The next step is to acknowledge the difficulty of the choice. If you don’t, you will continue to hear those voices in your head about how unfair it is, or how thoughtless that person is, and on an on. By acknowledging the thoughts and emotions of the situation, you validate them. Once you do that, force yourself to move on to find the solution and make a choice. Don’t linger on the acknowledgement step. It becomes too easy to stop here, not make a choice, and blame the other person. That is also an unhealthy choice. Choose to take control and set your own choices and direction.
Then, list the values on each choice. Write them down if you have to. And spend a few minutes listing the values that may not be as obvious. For example, this food calms me down. Comfort food, yes! But is is really satisfying? Were you hungry for food? Or possibly for something else like love, attention, comfort from someone else, escape from something? If I eat it and I am really trying to fill another kind of void, will I feel emptier than I do now? Is there another option that will be more filling and satisfying. Not as easy to see these things, and harder to accurately value the choice without acknowledging them.
One important thing to recognize is that there are lots of options to every decision.
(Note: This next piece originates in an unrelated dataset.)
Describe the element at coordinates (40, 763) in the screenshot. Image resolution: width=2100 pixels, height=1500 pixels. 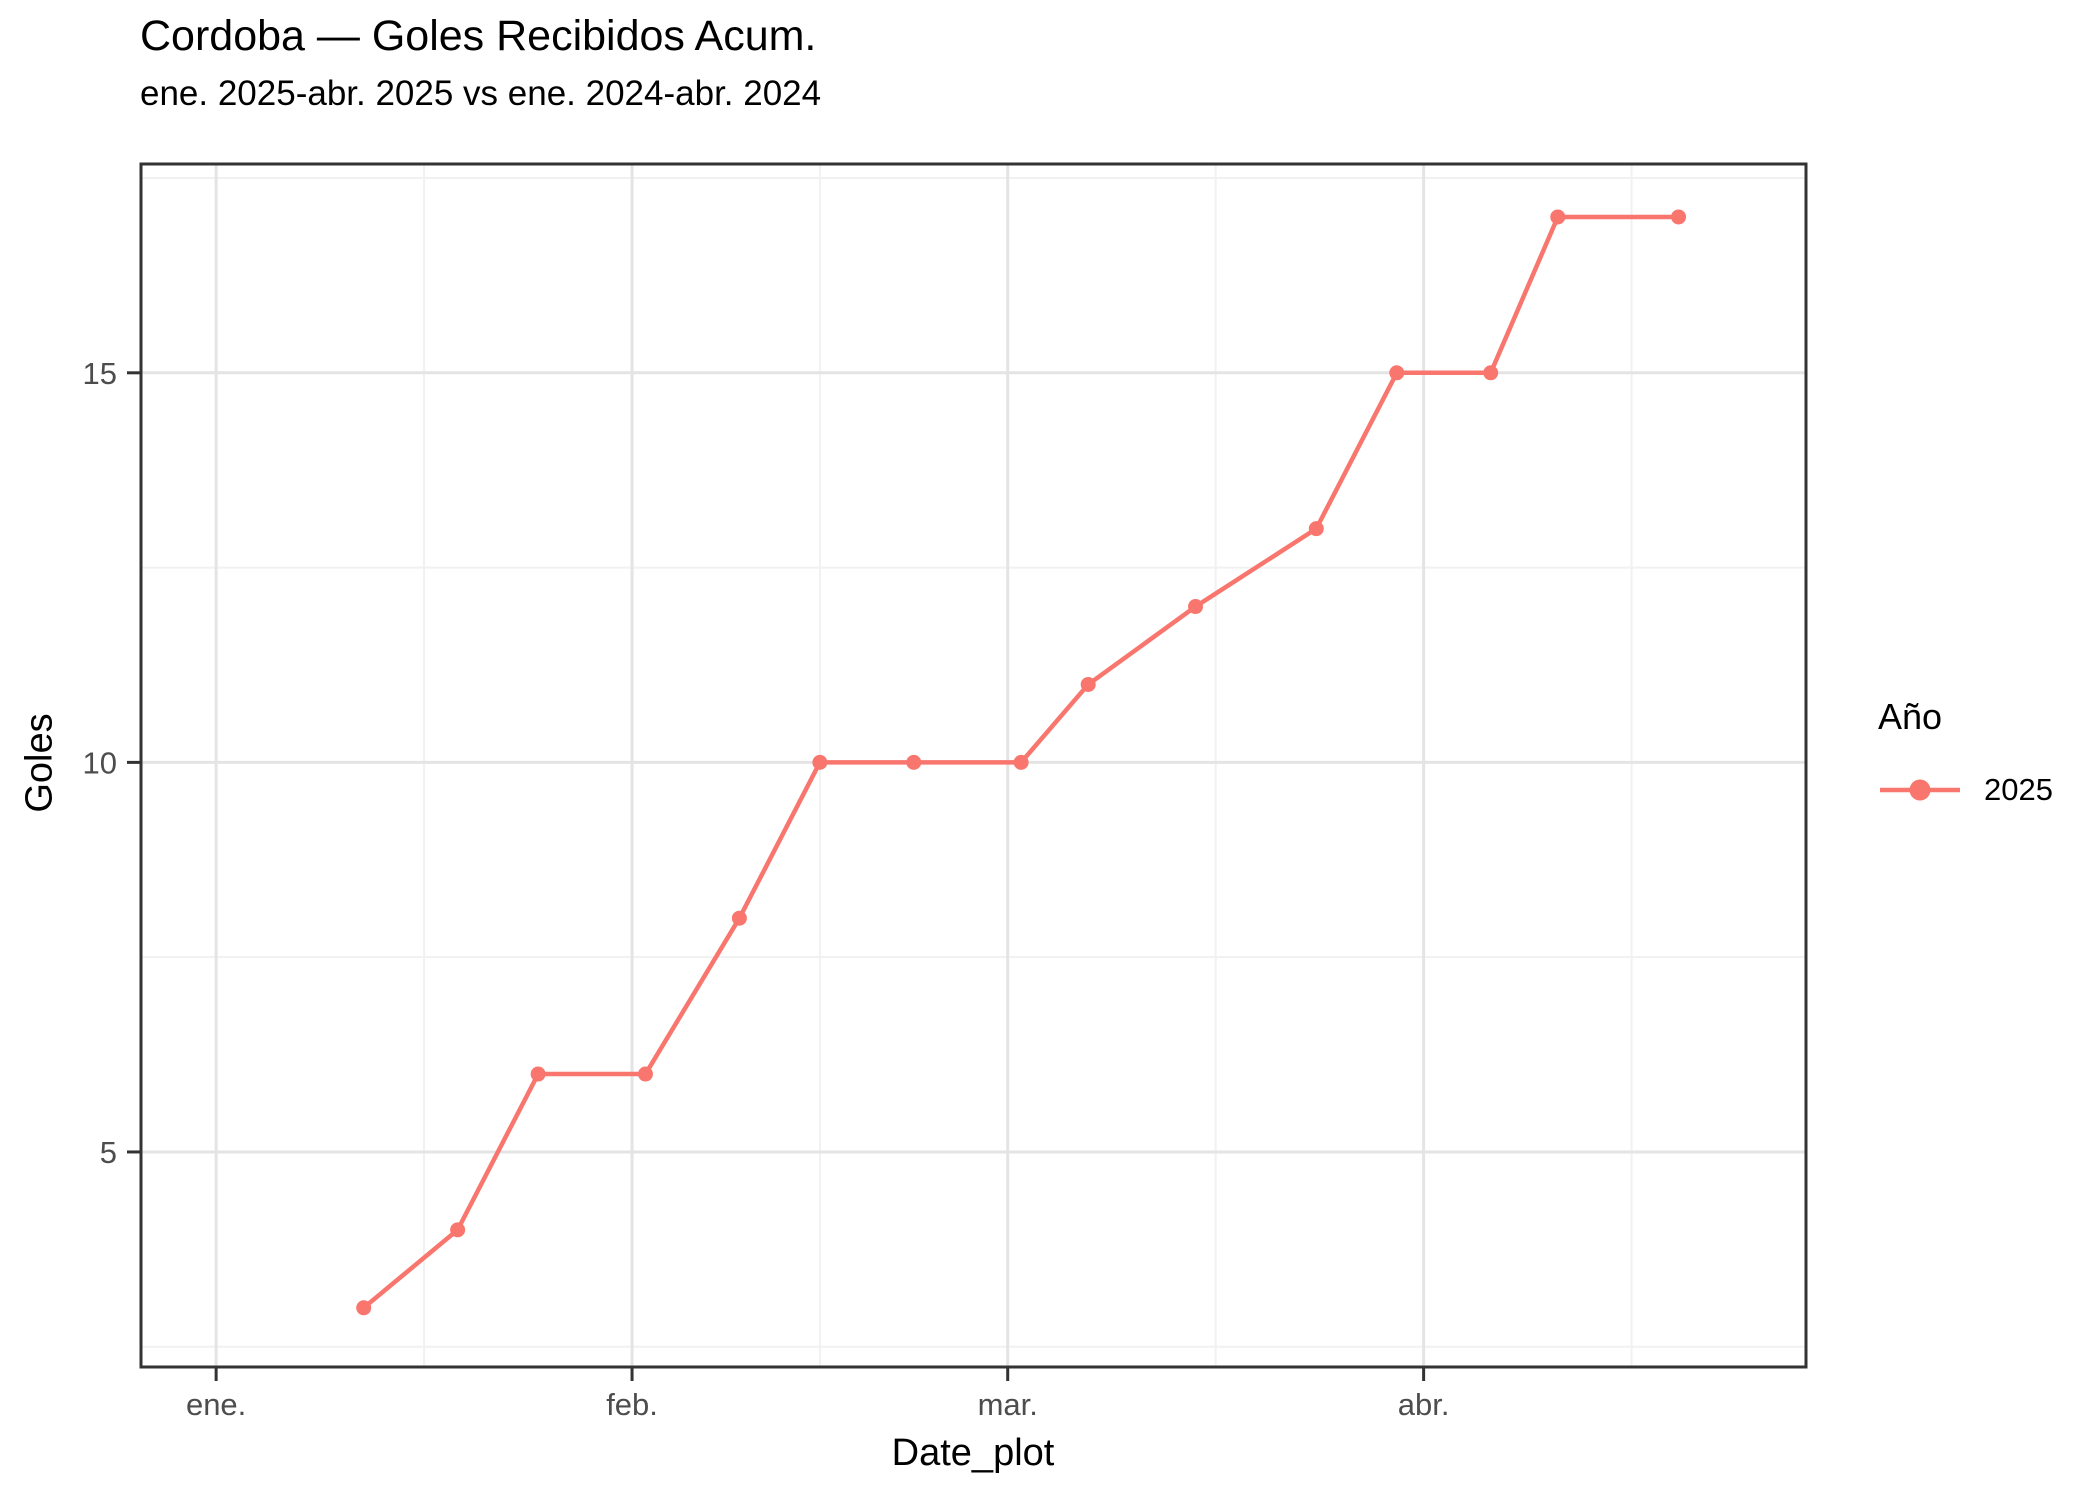
I see `y-axis-title: Goles` at that location.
You can say YES to all, NO to all, or any number of combinations of both. So acknowledge that even the ridiculous is a choice. Maybe not a healthy option, but it IS an option.
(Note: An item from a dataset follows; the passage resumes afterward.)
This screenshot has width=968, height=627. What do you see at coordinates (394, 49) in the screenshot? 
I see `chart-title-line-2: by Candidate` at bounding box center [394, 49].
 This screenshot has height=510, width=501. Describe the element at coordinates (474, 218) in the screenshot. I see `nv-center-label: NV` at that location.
Now, make a choice. It helps to let others know what that choice is. This would be the point to call that person back and let them know what you have decided. The first few times you do this, you will feel inclined to explain the whole process including the WHY. This is not necessary. A brief explanation is sufficient in most cases. And STAND BY OUR CHOICE. At first you will feel selfish, uncaring, and bad. Remember that by consciously making choices you are actually showing more love and care for both you and the others involved.
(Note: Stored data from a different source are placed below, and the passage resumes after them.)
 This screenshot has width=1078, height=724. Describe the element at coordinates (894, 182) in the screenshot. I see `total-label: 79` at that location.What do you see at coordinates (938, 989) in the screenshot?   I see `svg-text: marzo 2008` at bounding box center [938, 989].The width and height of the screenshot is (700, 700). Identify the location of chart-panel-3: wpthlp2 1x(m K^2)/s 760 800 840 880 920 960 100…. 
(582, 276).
A few final thoughts to remember:
1) You will falter in this process. Don’t beat yourself up over it. We all fail at times. It’s okay. Accept that you faltered and give yourself the honor of asking where the process fell apart and why. This will help next time.
2) It’s okay to change your mind. Once you’ve made your choice, you an change it. But if you do, recognize that YOU are the one that chose to adjust. Take responsibility for it. And accept the consequences of the new decision WITHOUT blaming others or being unkind to yourself. There is a wonderful amount of power and peace in this process.
3) There are certain times when we consciously allow someone else to make a decision for us. We choose to give them this power and control. If your spouse is the one that takes care of the finances, they may be the one to have final say over large purchases. If you decided they have that responsibility, you are choosing to accept their choices in this matter. Acknowledge and accept this boundary you have set.
We just want to be healthy and happy. By choosing when to say YES and when to say NO, we can choose inner peace and strength.